I get stressed like anyone else, but it doesn’t usually unground me in the same way—I don’t get flighty, distracted, or visibly anxious. I tend to just buckle down and take care of business, perhaps clenching my teeth a bit or tightening up my jaw and shoulders…
My feet are very wide and ground into the earth. I go barefoot a lot in all seasons but winter.
I love the feeling of my feet and my hands in the earth.
I’ve always been more in touch with the physicality of living—with wood and stone, food and drink, paper and pencil—than with feeling energy or stepping out of my body. I haven’t wanted to. I like being in earth in my body. I feel real.
Nonetheless, I seem to have been invited to a next round of grounding exploration, to a deepening of my embodied presence.
And I’m trying to understand how it relates to my inner experience of already feeling grounded.
I’m wondering if there are two types of feeling grounded—a more yin and a more yang grounding.
If I think of it this way, then what I am cultivating is yin grounding.
I know how to be steady, solid, and stable in my doing and support of others. What I don’t know how to do very well is to release, sink, surrender, drop into the ground, and just be.
For the first time in 30+ years, I was drawn last year to engage in some vocal coaching, in order to access more of my voice, in particular, the more earthy qualities.
As I explore what it means to bring more grounded presence to my voice, I find it is the yin ground that is missing. I can’t open the low part of my range without relaxing and releasing. The vocal folds need to, literally, be more relaxed to vibrate more slowly and access the lower tones!
My body has also let me know, through a series of aches, pains, and minor ailments, that I need to learn to find yin ground in my pelvis as well. I am learning to sink, to drop down, to release held tension in the exercises my PT gives me and in the holistic pelvic care I have recently embarked on. It seems I need to learn more about presence here, too, in order to release pelvic tension and realign my pelvis and keep my pelvic floor healthy, flexible, and resilient.
Unfortunately, I can’t make yin ground happen. Heaven knows, I’ve tried!!
And it seems my yang ground
can’t create yin ground.
So, I practice.
Exhaling to release held tension in pelvis, pelvic floor, hips, throat, shoulders, voice…
Dropping my awareness into pelvis, legs, feet, fully supported by the earth, so that I can release the tensions that hold my pelvis and vocal folds in a certain configuration.
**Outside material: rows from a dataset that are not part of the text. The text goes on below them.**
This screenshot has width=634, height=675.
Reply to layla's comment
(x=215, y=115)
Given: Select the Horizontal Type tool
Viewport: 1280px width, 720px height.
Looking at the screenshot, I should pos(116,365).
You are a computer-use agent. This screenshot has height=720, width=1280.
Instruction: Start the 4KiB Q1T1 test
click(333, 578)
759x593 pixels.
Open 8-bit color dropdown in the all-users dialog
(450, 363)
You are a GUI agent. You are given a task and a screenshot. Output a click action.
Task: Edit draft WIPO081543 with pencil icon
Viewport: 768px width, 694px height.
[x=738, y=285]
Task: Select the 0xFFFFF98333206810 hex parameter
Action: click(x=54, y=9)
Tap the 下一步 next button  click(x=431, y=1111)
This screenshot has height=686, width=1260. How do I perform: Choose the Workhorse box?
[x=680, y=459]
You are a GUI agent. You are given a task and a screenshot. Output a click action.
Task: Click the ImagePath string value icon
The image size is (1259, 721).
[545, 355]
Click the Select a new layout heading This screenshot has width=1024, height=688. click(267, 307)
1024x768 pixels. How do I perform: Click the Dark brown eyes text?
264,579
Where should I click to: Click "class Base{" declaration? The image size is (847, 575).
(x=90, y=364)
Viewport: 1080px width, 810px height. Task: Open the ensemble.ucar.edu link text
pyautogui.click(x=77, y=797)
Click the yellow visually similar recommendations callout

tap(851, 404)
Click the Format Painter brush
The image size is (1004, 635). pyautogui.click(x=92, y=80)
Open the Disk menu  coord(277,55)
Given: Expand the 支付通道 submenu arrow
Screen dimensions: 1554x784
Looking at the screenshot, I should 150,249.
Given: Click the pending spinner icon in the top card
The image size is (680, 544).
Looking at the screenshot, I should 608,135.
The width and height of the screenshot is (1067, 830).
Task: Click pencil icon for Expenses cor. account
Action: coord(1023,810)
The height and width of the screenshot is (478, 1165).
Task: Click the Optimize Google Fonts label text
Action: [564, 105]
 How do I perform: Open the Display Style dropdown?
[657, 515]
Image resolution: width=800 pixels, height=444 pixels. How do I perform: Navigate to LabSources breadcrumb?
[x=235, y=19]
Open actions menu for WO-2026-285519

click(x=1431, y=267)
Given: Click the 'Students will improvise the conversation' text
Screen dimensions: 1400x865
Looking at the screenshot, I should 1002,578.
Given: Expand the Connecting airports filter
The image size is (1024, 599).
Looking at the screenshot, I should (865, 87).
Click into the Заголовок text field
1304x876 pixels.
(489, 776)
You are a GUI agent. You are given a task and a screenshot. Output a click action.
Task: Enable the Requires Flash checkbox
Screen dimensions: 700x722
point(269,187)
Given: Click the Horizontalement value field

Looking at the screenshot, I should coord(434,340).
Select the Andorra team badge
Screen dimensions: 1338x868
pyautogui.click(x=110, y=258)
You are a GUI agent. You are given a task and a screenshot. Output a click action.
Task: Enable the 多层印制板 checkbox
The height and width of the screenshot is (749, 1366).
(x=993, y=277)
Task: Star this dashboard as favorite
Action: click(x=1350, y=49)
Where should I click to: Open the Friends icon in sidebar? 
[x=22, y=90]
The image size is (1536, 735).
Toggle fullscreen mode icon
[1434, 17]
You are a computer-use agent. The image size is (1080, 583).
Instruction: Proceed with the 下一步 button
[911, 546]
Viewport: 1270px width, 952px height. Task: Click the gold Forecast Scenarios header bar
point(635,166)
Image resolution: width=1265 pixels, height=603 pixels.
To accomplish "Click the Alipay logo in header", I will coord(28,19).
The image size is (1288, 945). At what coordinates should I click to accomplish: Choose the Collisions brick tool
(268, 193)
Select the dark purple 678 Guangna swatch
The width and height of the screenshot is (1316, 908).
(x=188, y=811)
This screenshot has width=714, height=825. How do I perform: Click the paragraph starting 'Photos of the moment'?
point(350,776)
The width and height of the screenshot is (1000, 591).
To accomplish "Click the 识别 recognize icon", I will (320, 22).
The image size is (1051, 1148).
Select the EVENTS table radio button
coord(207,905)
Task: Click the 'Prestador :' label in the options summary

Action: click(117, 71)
Consciously relaxing my jaw and my pelvic floor at the same time. (Bodymind psychotherapist Susan Aposhyan says there is a vital connection between pelvic floor and mouth—they are the two ends of the alimentary canal. Explore moving your lips and/or jaw gently open and closed and see if you can feel your pelvic floor, including your genitals and anus, respond.)
Squatting, lying, resting on the earth, surrendering my body to her holding.
Creating soulcollage cards with images to accompany and guide my bodysoul transforming (like those in this post).
Receiving massage, bodywork, and coaching.
And in all my practice, letting it be simple, a return, a non-efforting, a non-striving, a letting be and letting go.
This is the yin ground
I am learning to cultivate.
I’m struck with how both the voice work and my holistic pelvic care refer to presence. Cultivating yin ground enhances my vocal presence and my pelvic presence, both of which make me more complete and whole, more present as a human being.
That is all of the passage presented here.